BrdU Administration and Tissue Preparation
Two groups received a single injection (50 mg/kg) of bromodeoxyuridine (BrdU) intraperitoneally 2 hours after onset of ischemia and were euthanized 2 hours, 1 day, or 7 days later. Other groups, including the indomethacin-treated group, were injected daily (50 mg/kg) for 6 days and euthanized on day 7, 14, or 28 after the initial BrdU injection. Brains were removed, postfixed overnight, and equilibrated in phosphate-buffered 30% sucrose. Free-floating 40-µm sections were collected on a Microm cryostat and stored submerged at 20°C in 24-well plates containing a cryoprotectant composed of glycerol, ethylene-glycol, and phosphate buffered saline. BrdU labeling is intended to capture the population of cells in S-phase. Although BrdU may be incorporated into mature cells reentering the cell cycle during repair, if this occurred mature, neuronal nuclei (NeuN)+ cells should be present early after BrdU labeling, but they are not (see Results). Progenitor cells may also incorporate BrdU during repair, but this does not alter our conclusions because it was our goal to track the movement and fates of progenitors.21
Immunohistochemistry and Immunofluorescence Staining
Sections were immunostained, as previously described,22 using these primary antibodies (and their concentrations): guinea pig anti-glial fibrillary acidic protein (GFAP), a marker for mature astrocytes (1:800; Harlan, Indianapolis, IN); rabbit anti-NG2 to label oligodendrocytes (1:200; Chemicon, Temecula, Calif); mouse anti-nestin to label immature neurons and glia (1:200; BD PharMingen); mouse anti-NeuN to label mature neurons (1:500; Chemicon); goat anti-doublecortin to label migrating neuroblasts (1:300; Santa Cruz Biotech, Santa Cruz, Calif); rat anti-BrdU to label dividing cells (1:500; Accurate Chemicals, Westbury, NY).
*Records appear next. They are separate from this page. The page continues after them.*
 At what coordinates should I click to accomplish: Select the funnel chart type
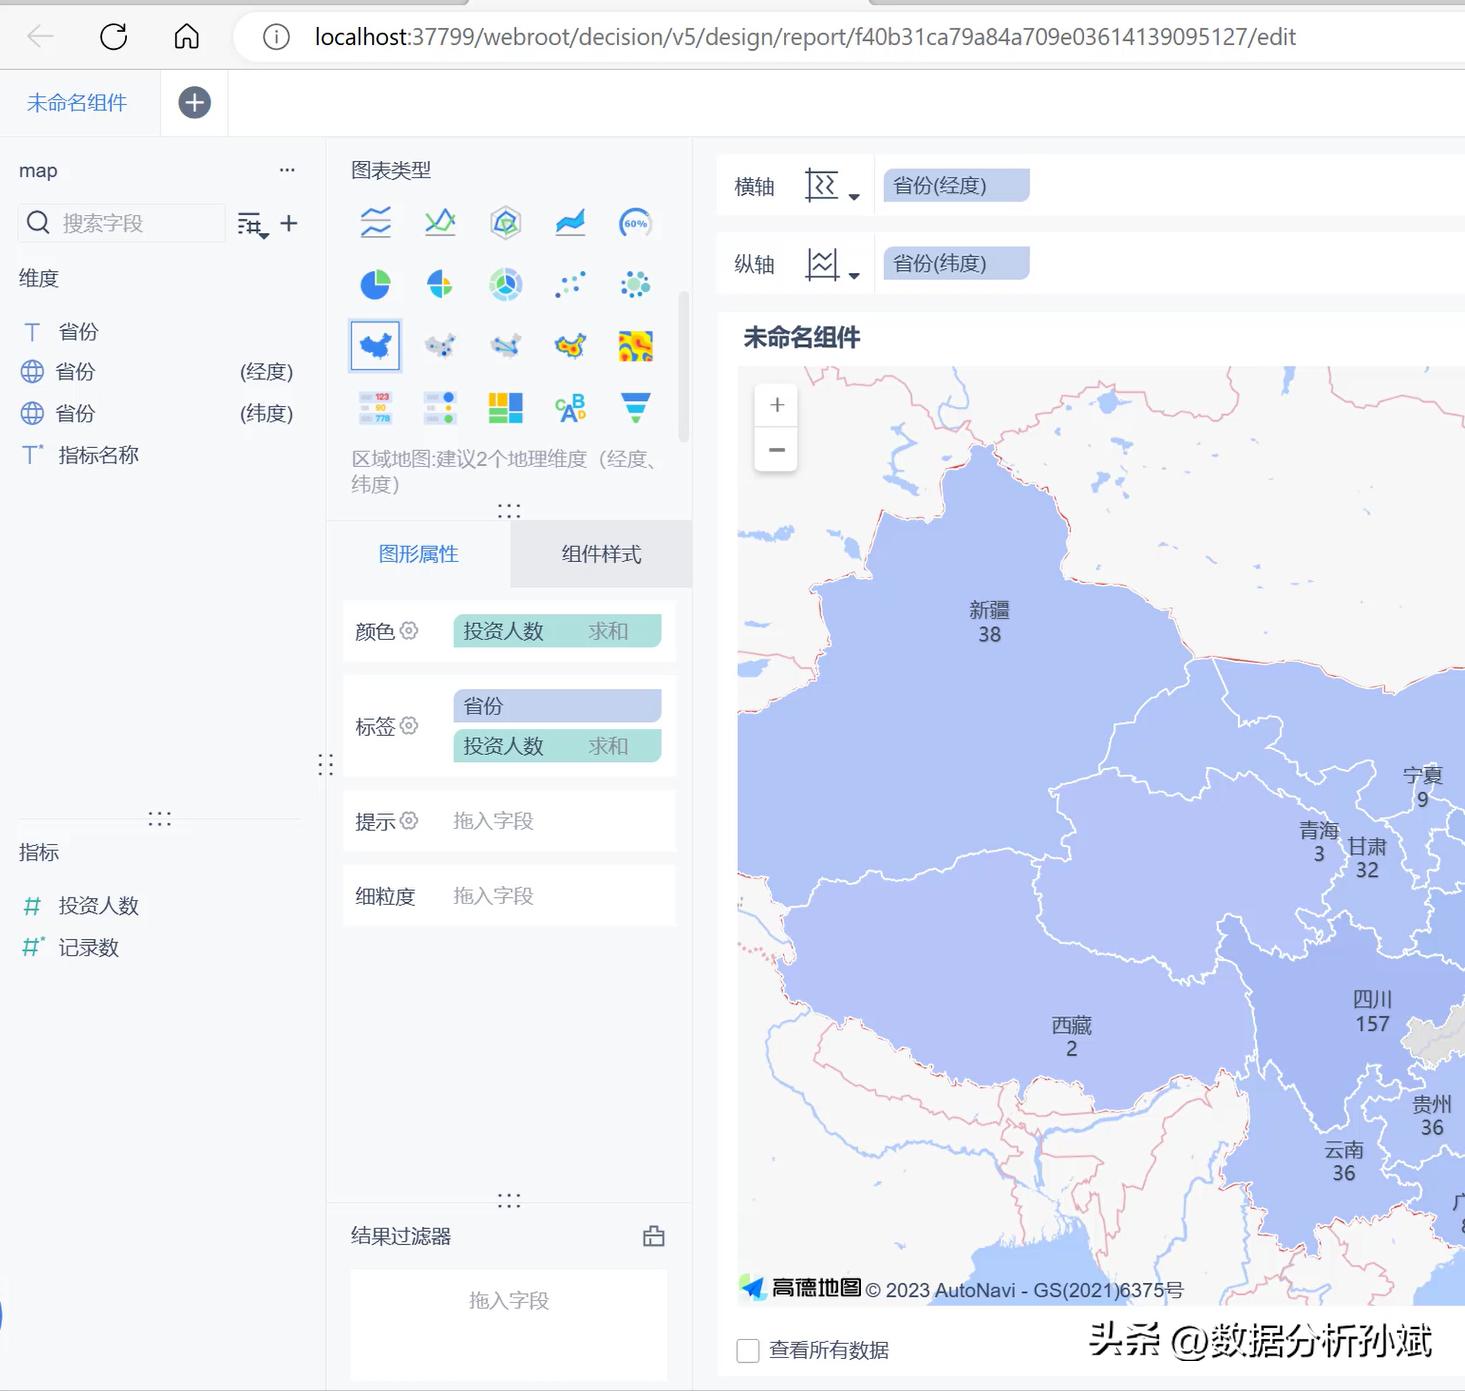click(x=636, y=407)
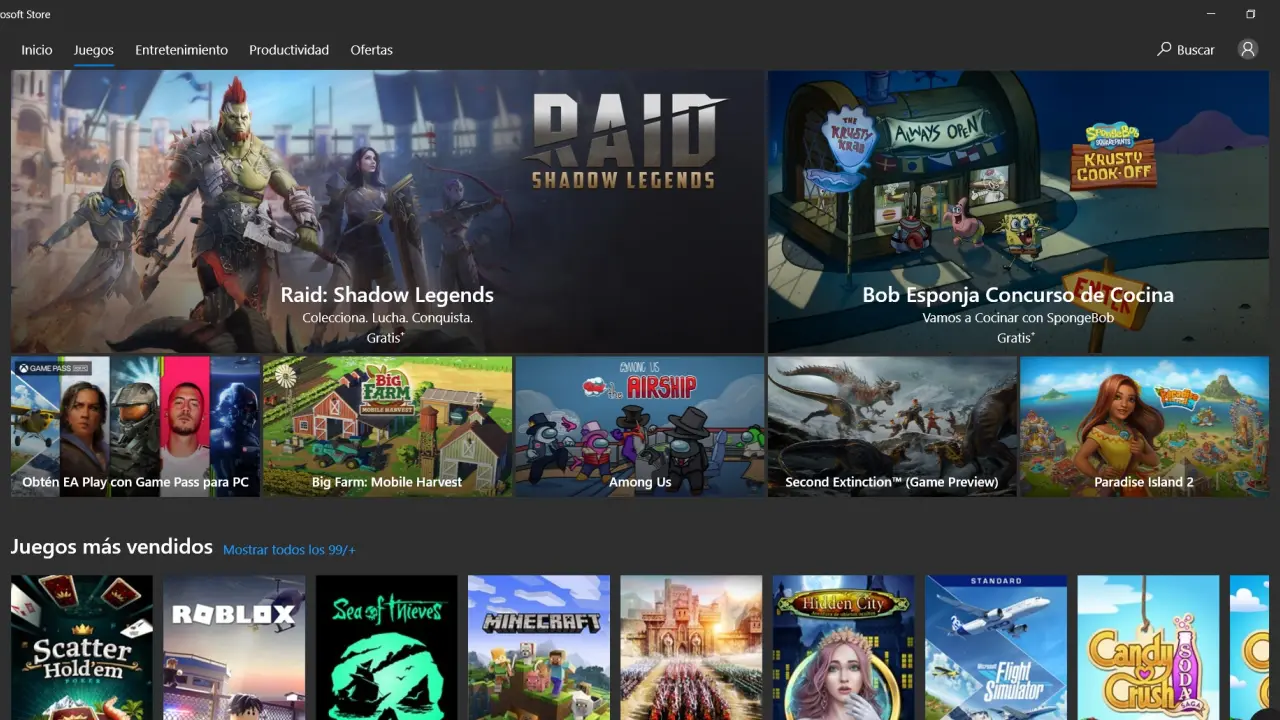Select Microsoft Flight Simulator tile

tap(996, 646)

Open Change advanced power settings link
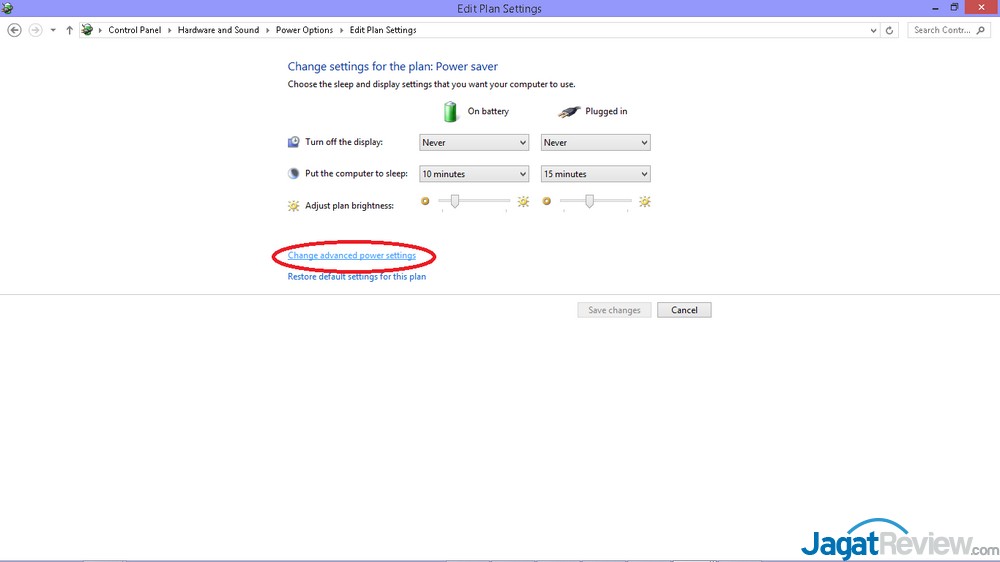pos(351,256)
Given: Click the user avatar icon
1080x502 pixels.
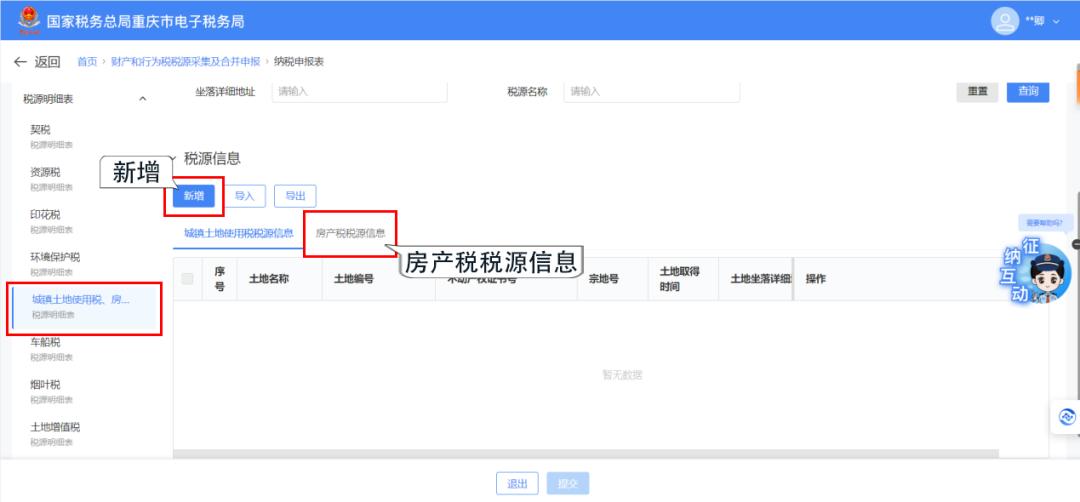Looking at the screenshot, I should tap(1005, 21).
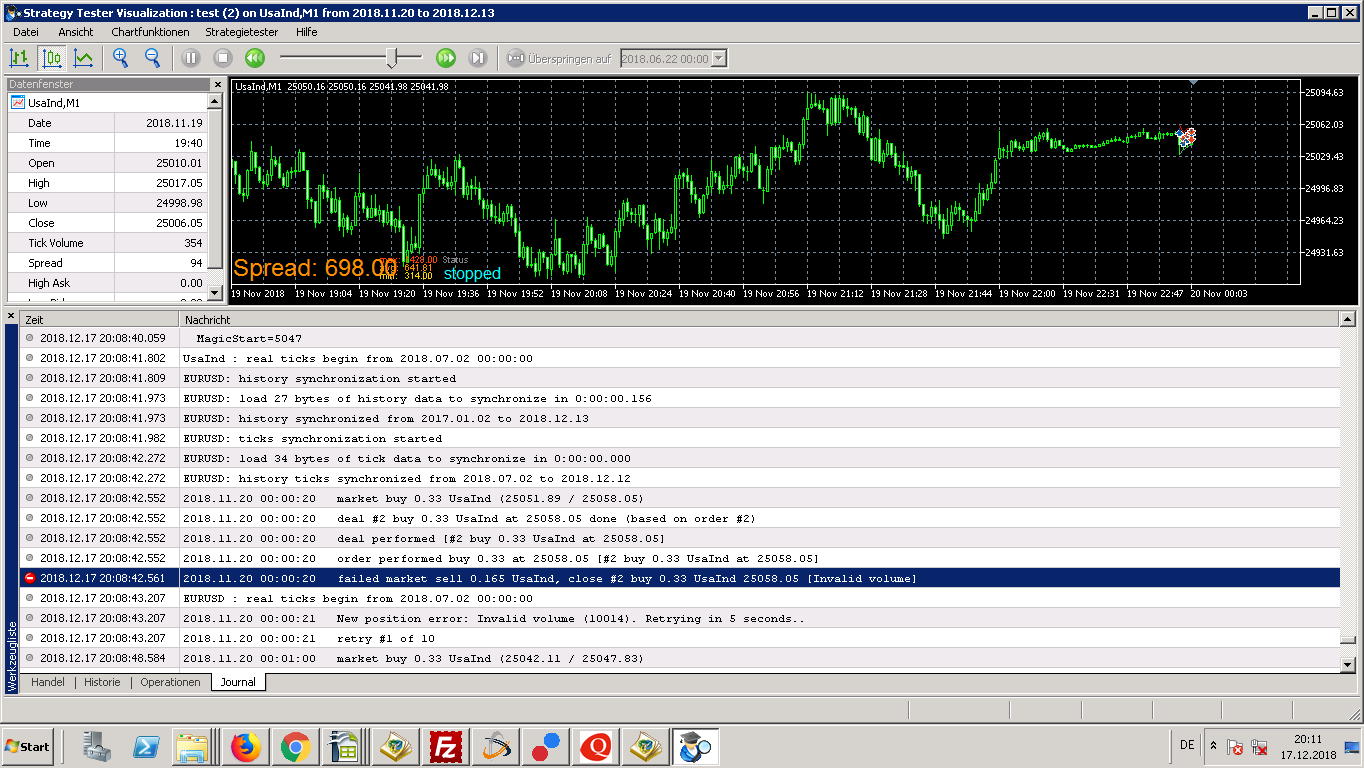Switch chart to bar chart mode

pos(19,58)
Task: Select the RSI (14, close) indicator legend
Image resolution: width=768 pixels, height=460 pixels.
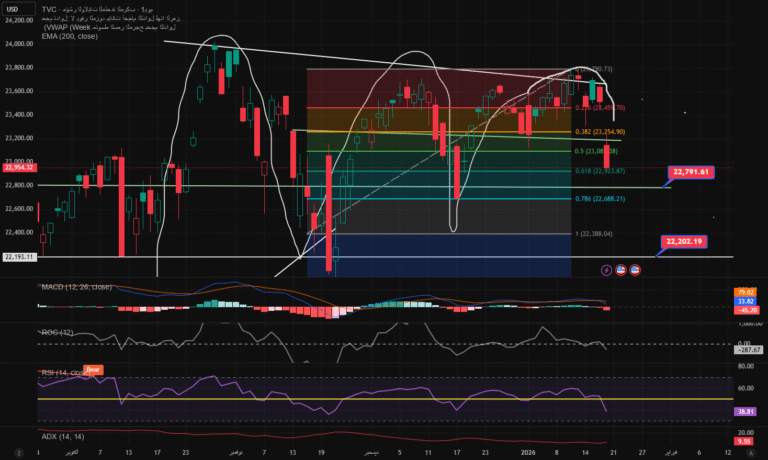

Cell Counting and Unbiased Stereology
Cells were counted under a confocal microscope (Zeiss 510) in high and low GFAP-staining regions in the striatum and cortex. The GFAP region delineated the penumbra surrounding the core of the infarct (red staining in Figure 1B). Cell phenotypes were identified by colocalization of phenotypic markers with BrdU.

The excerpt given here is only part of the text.